When I was moving from a Windows NAS (God, fuck windows and its permissions management) on an old laptop to a Linux NAS I had to copy about 10TB from some drives to some other drives so I could re-format the drives as a Linux friendly format, then copy the data back to the original drives.

I was also doing all of this via terminal, so I had to learn how to copy in the background, then write a script to check and display the progress every few seconds. I’m shocked I didn’t loose any data to be completely honest. Doing shit like that makes me marvel at modern GUIs.

Took about 3 days in copying files alone. When combined with all the other NAS setup stuff, ended up taking me about a week just in waiting for stuff to happen.

I cannot reiterate enough how fucking difficult it was to set up the Windows NAS vs the Ubuntu Server NAS. I had constant issues with permissions on the Windows NAS. I’ve had about 1 issue in 4 months on the Linux NAS, and it was much more easily solved.

The reason the laptop wasn’t a Linux NAS is due to my existing Plex server instance. It’s always been on Windows and I haven’t yet had a chance to try to migrate it to Linux. Some day I’ll get around to it, but if it ain’t broke… Now the laptop is just a dedicated Plex server and serves files from the NAS instead of local. It has much better hardware than my NAS, otherwise the NAS would be the Plex server.

# [STORED RECORDS]
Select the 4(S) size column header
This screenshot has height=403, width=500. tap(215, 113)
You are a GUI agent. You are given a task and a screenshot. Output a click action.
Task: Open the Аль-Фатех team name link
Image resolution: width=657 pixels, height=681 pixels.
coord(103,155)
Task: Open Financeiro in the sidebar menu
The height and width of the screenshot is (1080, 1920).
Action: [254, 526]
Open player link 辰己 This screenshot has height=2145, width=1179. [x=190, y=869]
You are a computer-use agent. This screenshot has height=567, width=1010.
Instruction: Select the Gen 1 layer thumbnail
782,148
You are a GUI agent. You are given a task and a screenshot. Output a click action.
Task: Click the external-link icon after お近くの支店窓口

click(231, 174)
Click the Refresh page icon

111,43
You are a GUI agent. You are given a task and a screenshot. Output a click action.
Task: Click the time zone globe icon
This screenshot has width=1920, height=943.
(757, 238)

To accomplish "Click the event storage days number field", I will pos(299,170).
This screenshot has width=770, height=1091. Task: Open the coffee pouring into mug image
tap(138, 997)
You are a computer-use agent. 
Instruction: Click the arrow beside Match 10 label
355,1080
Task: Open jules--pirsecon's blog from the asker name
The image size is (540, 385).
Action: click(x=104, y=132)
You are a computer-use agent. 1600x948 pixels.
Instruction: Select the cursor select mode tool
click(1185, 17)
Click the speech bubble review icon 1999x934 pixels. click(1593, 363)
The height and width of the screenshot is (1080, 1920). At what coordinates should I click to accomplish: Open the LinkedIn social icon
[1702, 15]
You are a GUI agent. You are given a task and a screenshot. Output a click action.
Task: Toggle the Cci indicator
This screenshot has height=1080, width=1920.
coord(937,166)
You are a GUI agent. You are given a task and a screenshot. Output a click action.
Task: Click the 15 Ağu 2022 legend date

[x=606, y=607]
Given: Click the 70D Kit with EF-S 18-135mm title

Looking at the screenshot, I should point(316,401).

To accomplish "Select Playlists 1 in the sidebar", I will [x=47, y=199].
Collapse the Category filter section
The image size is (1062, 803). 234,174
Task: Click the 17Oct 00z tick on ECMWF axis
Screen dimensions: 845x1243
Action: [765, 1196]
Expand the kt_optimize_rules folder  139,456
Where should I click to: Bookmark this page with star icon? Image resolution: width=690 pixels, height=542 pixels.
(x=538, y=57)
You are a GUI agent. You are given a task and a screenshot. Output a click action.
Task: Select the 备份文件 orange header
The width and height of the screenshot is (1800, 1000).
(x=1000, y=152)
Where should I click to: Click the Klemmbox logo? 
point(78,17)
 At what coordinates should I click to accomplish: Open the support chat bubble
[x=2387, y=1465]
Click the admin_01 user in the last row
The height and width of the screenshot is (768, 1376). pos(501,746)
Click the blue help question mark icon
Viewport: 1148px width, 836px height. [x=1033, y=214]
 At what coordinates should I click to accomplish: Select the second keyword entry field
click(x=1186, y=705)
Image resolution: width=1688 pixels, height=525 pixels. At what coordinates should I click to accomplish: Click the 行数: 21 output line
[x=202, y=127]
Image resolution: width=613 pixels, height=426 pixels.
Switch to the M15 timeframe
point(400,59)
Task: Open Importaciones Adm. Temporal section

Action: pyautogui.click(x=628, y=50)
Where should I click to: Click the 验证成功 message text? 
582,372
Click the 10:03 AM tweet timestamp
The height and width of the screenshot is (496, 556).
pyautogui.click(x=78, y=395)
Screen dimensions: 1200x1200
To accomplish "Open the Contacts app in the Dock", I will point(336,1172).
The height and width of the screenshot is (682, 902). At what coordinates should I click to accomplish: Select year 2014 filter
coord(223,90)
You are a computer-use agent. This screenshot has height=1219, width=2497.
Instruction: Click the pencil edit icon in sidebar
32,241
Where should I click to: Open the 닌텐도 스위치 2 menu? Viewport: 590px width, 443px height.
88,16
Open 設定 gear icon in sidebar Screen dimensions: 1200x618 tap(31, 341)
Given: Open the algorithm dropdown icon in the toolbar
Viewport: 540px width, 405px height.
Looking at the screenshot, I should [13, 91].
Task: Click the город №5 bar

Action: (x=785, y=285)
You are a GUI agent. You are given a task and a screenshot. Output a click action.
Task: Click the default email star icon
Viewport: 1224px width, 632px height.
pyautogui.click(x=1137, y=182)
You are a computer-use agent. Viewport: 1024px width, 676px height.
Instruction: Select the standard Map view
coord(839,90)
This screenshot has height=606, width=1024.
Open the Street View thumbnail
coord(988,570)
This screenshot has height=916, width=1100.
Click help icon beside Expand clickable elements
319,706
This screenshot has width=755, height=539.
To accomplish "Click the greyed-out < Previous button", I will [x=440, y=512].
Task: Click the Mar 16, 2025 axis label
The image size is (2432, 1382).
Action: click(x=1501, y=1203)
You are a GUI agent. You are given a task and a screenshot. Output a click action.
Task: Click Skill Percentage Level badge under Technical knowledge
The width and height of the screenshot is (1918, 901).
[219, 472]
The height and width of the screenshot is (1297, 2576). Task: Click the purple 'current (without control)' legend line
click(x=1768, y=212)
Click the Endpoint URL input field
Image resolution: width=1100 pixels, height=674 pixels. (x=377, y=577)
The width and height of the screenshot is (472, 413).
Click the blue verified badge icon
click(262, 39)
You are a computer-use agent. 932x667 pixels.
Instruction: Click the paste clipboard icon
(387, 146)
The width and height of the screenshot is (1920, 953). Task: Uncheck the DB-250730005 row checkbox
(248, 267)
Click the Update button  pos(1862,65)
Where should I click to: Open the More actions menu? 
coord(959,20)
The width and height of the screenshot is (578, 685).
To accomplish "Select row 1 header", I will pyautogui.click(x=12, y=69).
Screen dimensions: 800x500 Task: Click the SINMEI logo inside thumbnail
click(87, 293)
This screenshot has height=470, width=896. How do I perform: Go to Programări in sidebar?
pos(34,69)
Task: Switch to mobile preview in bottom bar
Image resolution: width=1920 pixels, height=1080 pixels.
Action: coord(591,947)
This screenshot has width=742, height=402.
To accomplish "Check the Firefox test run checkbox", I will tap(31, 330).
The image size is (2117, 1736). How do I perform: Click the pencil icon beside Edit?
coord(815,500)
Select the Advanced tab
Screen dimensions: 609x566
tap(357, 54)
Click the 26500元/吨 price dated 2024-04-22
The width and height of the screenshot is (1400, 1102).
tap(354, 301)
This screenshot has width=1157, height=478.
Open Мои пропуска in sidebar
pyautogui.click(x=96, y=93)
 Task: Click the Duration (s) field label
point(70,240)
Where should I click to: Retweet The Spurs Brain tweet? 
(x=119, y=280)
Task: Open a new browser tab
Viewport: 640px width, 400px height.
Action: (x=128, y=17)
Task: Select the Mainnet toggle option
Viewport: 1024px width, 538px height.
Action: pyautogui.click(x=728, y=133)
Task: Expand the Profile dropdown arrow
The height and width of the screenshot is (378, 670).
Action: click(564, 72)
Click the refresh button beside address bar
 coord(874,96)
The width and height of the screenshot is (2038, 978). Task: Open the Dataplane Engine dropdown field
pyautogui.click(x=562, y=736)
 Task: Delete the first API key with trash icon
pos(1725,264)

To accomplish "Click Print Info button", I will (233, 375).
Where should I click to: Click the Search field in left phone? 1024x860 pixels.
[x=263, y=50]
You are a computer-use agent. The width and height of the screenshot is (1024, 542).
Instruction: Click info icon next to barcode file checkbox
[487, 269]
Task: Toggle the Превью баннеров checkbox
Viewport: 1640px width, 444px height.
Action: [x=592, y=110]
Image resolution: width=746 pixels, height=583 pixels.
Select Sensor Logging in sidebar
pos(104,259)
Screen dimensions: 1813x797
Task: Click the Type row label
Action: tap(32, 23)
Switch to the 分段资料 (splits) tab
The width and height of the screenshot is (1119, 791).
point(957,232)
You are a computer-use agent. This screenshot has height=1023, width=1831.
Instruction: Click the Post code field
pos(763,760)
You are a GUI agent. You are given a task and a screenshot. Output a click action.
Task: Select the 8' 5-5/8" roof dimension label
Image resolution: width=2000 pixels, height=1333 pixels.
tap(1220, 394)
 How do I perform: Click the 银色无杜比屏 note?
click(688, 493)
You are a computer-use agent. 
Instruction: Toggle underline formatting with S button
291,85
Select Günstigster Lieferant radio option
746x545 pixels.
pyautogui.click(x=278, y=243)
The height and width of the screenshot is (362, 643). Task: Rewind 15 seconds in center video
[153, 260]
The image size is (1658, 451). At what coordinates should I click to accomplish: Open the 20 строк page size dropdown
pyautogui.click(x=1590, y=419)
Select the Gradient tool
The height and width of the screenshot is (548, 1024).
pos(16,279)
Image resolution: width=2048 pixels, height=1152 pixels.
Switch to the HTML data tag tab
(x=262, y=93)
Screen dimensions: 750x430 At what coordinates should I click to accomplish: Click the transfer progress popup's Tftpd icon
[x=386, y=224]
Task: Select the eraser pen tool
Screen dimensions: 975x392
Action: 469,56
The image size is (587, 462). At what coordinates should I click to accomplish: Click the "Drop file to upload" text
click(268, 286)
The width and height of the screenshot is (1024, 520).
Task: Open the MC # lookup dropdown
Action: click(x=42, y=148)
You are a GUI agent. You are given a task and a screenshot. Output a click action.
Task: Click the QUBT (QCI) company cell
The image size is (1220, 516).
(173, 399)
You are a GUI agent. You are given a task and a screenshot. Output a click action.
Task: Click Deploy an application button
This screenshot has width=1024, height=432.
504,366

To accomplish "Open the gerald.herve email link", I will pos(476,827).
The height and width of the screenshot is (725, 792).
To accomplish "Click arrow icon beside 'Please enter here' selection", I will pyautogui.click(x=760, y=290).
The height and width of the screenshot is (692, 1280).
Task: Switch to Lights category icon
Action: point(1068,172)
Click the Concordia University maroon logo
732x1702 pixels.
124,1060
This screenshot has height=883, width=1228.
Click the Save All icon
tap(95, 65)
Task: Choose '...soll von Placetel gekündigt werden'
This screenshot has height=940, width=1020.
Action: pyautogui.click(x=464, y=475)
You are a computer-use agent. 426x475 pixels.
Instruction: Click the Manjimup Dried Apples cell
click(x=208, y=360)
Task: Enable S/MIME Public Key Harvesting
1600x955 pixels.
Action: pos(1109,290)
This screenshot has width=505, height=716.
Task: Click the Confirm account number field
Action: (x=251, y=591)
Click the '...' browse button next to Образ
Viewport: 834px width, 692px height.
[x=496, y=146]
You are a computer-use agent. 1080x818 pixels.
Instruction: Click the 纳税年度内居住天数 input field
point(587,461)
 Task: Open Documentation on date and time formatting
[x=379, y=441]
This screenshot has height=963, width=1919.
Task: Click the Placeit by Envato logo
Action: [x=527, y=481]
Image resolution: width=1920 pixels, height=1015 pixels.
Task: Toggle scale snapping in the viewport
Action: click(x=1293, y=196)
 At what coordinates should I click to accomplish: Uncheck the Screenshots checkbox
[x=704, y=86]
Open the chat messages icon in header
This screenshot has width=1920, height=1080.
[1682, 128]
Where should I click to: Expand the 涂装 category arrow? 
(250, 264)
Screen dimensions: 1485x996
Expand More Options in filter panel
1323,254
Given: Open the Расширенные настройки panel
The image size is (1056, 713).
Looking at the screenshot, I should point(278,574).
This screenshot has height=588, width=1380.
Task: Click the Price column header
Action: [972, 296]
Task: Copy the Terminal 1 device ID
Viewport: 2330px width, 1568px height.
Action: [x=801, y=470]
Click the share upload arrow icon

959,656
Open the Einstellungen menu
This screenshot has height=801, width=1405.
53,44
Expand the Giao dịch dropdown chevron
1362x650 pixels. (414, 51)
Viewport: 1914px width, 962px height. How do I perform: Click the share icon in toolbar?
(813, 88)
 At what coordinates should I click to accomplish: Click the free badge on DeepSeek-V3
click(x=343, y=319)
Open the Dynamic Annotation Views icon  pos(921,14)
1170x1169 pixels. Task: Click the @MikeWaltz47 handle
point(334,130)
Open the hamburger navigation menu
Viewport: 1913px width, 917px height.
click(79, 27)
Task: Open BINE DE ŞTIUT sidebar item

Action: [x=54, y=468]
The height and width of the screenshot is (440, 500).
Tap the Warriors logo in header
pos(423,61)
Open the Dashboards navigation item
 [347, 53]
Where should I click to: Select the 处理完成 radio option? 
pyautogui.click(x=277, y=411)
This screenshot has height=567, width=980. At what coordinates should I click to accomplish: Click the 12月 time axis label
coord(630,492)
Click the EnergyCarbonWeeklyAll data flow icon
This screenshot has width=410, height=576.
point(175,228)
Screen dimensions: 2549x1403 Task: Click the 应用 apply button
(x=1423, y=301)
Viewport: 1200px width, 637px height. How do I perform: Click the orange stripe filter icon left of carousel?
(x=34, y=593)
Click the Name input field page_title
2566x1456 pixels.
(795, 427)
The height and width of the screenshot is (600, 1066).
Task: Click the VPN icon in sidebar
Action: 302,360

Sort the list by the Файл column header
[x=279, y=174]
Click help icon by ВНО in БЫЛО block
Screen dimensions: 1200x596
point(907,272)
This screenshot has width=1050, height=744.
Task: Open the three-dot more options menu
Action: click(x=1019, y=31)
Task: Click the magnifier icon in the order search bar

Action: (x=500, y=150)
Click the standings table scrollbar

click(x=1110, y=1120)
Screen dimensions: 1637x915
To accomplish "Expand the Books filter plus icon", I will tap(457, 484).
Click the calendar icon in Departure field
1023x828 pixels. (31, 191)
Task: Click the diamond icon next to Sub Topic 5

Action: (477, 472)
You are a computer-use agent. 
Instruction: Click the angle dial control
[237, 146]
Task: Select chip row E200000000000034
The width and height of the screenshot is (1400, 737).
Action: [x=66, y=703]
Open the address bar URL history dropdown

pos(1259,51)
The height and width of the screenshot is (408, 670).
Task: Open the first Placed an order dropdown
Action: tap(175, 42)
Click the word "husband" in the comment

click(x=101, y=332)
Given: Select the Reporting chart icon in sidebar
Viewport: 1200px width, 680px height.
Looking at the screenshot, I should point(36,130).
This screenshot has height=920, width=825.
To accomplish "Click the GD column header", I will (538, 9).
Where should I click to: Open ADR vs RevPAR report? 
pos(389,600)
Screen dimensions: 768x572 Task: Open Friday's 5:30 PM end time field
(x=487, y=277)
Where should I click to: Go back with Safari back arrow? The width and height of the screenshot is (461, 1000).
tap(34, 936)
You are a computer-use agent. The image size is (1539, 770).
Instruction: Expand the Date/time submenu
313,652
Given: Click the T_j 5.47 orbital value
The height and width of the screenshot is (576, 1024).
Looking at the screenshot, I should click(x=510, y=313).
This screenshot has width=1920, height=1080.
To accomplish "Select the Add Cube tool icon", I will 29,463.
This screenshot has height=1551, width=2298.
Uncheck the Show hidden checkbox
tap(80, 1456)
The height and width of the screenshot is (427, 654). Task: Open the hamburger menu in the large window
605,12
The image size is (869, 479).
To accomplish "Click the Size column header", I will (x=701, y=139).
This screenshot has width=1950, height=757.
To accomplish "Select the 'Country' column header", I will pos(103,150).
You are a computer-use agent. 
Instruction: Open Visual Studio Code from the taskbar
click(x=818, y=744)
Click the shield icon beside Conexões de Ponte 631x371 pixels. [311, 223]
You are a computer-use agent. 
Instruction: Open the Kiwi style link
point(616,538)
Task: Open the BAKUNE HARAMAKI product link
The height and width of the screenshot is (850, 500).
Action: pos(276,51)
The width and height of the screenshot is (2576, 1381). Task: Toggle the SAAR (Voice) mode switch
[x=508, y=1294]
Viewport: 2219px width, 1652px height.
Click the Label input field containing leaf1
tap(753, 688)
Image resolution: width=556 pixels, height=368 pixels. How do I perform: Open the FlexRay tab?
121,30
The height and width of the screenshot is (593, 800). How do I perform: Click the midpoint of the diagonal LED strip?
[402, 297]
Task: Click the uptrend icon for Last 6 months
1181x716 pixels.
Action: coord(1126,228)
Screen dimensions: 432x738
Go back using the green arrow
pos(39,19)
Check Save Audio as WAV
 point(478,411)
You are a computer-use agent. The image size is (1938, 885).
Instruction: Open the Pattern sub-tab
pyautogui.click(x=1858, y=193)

# [REQUEST 1]
Answer these questions using the NAS migration post:
(a) About how much data had to be copied?
(b) About how long did copying files alone take?
(c) About how many issues has the Linux NAS had in 4 months?
# [REQUEST 2]
According to the NAS migration post, why wasn't the laptop made into a Linux NAS?
# [REQUEST 3]
List, in order, the steps the NAS migration post describes for moving the data so the drives could be reformatted.

# [RESPONSE 1]
(a) About 10TB.
(b) About 3 days.
(c) About 1 issue.

# [RESPONSE 2]
The laptop runs an existing Plex server instance that has always been on Windows. The author hasn't yet had a chance to try migrating it to Linux.

# [RESPONSE 3]
1. Copy about 10TB from some drives to other drives.
2. Reformat the original drives in a Linux-friendly format.
3. Copy the data back to the original drives.